Ce week-end à Berloch, chez mon père, a été marqué par une tension palpable et des remarques blessantes. Donc ce qui aurait dû être une visite paisible s’est transformé en une série de critiques et de jugements qui ont lourdement pesé sur moi qui sort de 3 semaines de léthargie.
Parmi les reproches, mon père s'est emporté lorsqu'il m'a vu arriver avec 30 œufs avec l’idée de préparer une salade de pommes de terre aux œufs avec Claudie (sa compagne). Cette initiative, pourtant simple et conviviale, a été accueillie avec froideur et mépris. Le reste des œufs était destiné à chez moi (car j’en ai assez pour tenir tout le mois) et c’est à la fois pratique et économique : en les achetant par 30, le coût à l’unité descend à 0,17 €, bien moins cher que de les acheter par 6 ou par 12. Malgré la logique de ce choix, le "daron" n’a vu qu’un prétexte pour se moquer et m'a dit qu'avec mes faibles ressources, c'était insensé d'acheter 30 d'oeufs d'un coup. Mais ça change quoi à mon budget si je les achète une fois par mois ou quatre fois par mois par douzaine ? Il en a presque fait une affaire d'état et j'étais dans un état de sidération.

========

Énoncé du problème 1 | Énumérez les différentes quantités par lesquelles on peut acheter des œufs d'après le récit du week-end à Berloch.
Énoncé du problème 2 | Reformulez sous forme de liste le paragraphe du récit du week-end à Berloch qui commence par « Parmi les reproches » en conservant ses faits principaux.
Énoncé du problème 3 | Poursuivez le récit du week-end à Berloch à partir de sa dernière phrase.

Bloc de données |
========

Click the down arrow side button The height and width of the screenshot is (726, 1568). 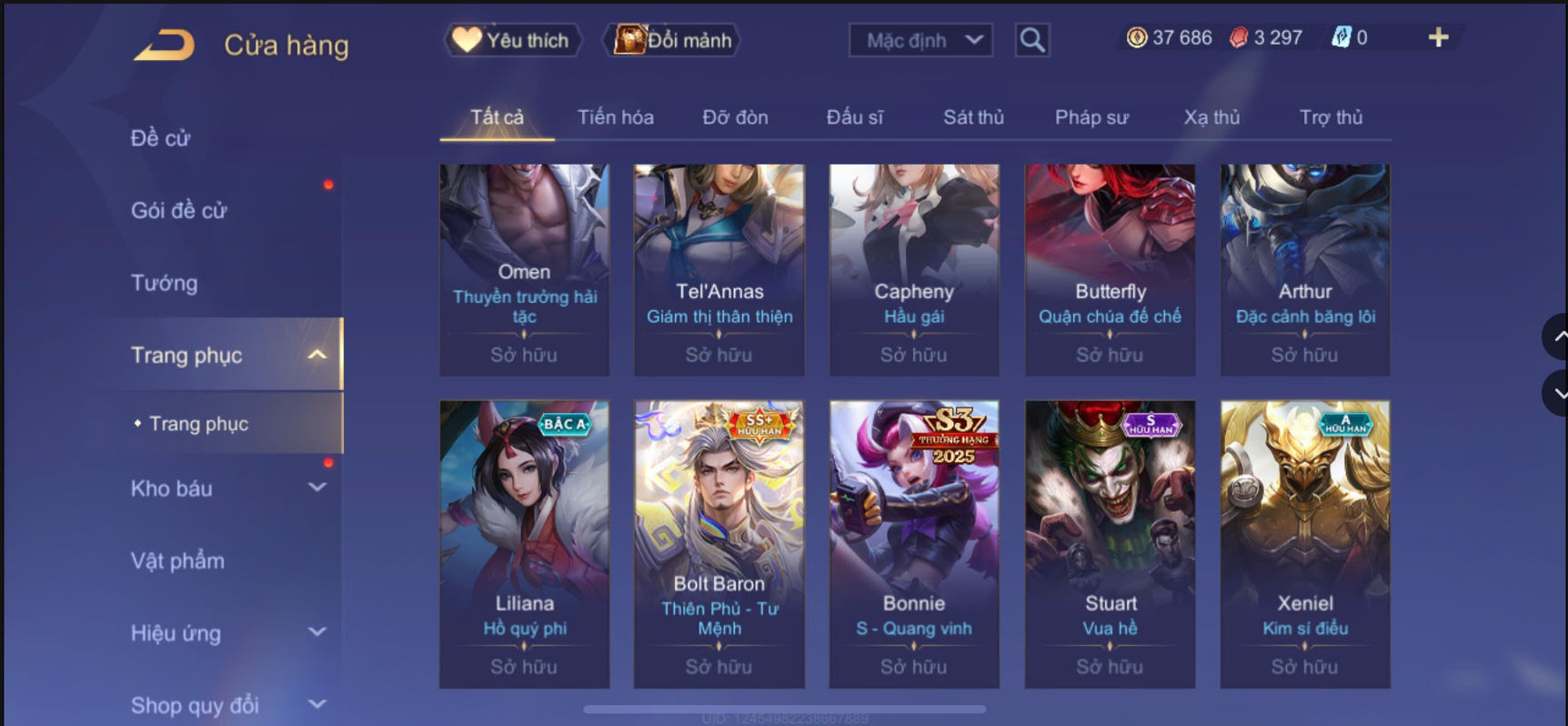(x=1557, y=393)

========

Réponse à l'exercice 1 |
- Par 30
- Par 6
- Par 12 (à la douzaine)

Réponse à l'exercice 2 |
- Colère du père face à l'arrivée avec 30 œufs, prévus pour une salade de pommes de terre aux œufs à préparer avec Claudie, sa compagne.
- Initiative simple et conviviale accueillie avec froideur et mépris.
- Reste des œufs destiné au domicile, de quoi tenir tout le mois.
- Achat par 30 : 0,17 € l'unité, bien moins cher que par 6 ou par 12.
- Moquerie du père : avec de faibles ressources, acheter 30 œufs d'un coup serait insensé.
- Aucune différence pour le budget entre un achat par mois et quatre achats par douzaine.
- Réaction du père quasi démesurée, qui a provoqué un état de sidération.

Réponse à l'exercice 3 |
Un autre point de friction a été la salle de sport. Le coût de 42 € par mois (qui correspond au coût d’une baguette quotidienne sur un mois que je n'achète pas car je ne mange pas de pain) l'a fait sortir de ses gonds Pourtant, cette activité m’est essentielle, tant pour ma santé physique, particulièrement depuis mon accident neuropathique (d'ailleurs le médecin avant que je sorte de l'hôpital m'avait vivement conseillé de m'inscrire dans une salle), que pour ma vie sociale. Aller à la salle de sport me permet de rester actif, d’entretenir mon corps et de rencontrer des gens. De plus, n’ayant pas de voiture, mon budget carburant et réparation est égal à zéro, c'est quand même un plus par rapport au commun des mortels et ça me permet d’investir dans ce qui compte vraiment pour mon bien-être (je n'ai pas de frais de chauffage et d'eau non plus). Ces choix, pourtant fondamentaux pour ma qualité de vie, ont été perçus par mon père comme des erreurs. Ce genre de remarques, répétées avec insistance, a fini par rendre l’atmosphère oppressante.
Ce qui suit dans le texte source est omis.